過去の所得と貧困との研究の多くは、生命維持のために犯罪を行うというよりも、相対的貧困からくる不公平感、格差への不満が犯罪の増加につながるとしたものが多くみられる。(参考)
また、貧困者の社会に対する恨みが豊かな者たちへ犯罪という形で向けられることがあると主張されることもある。

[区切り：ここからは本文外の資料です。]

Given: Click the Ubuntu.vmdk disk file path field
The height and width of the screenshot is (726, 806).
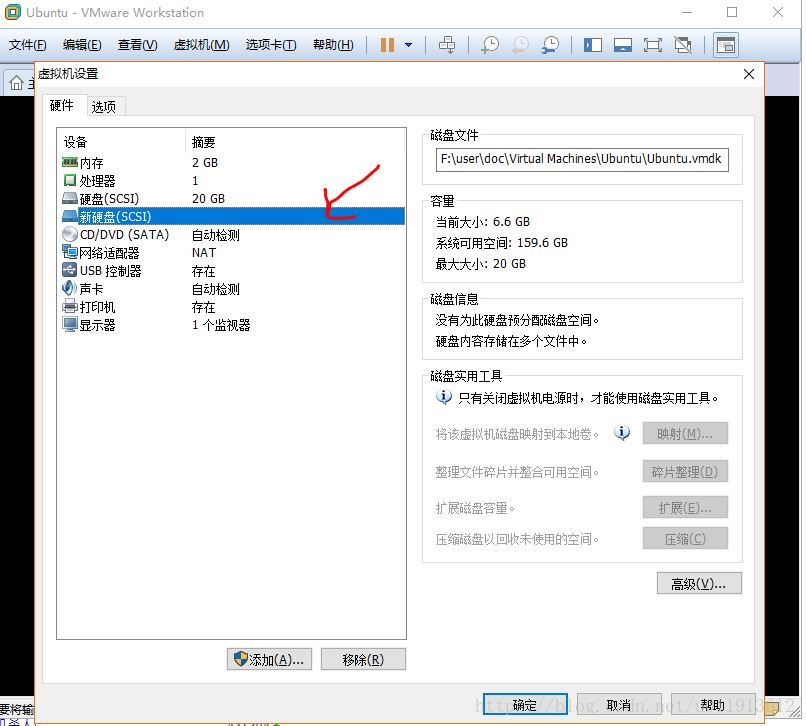Looking at the screenshot, I should (581, 159).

現在の日銀が推し進める物価高による貧困の拡散と固定化は、日本社会に既に存在した若者と高齢者との世代間格差とそれに対する不満を強め、若者たちの社会への反感を強め、彼ら彼女らの不満を行動を取るに十分なほどに増大させることになるように思う。

自国通貨の信用失墜

さて、最後に来るが自国通貨、円の信用失墜である。

短期的要因としての実質賃金低下、長期的要因としての少子高齢化の加速による生産力減少、これらによる経済力の低下によって先進国からの脱落に向かう。

経済力の低下は国際的な日本円のプレゼンスを低下させることとなる。また、少子高齢化加速に伴う競争力の低下は貿易赤字を拡大させ、国際収支要因からも通貨安を加速させる。

通貨安と輸入物価上昇・貿易赤字拡大の負のサイクルに陥る。
このサイクルに陥ったとしても、自国通貨建て国債の多い日本がデフォルトに陥ることは考えにくいものの、通貨自体が信用を失うことによって国外からの輸入取引に支障をきたす実質的なデフォルト状態となる可能性は十分にあるだろう。(特に少子高齢化と通貨安があわされば十分に考えられるのではないだろうか)

通貨安と物価高の連鎖が始まれば、後は実質賃金の低下、格差拡大と固定化それに伴う治安なの悪化を伴い先進国とは言えないような状態へと日本は墜落するものと思われる。

これの原因が全て日銀にあるとは言わないものの、この流れに引き込む要因の一つを作り出しているのは間違いなく日銀の施策であると考えられる。

この国の墜落に巻き込まれないよう海外資産及び現物資産への分散が必要性が高まっていくだろうし、計画的に準備をしていきたいものである。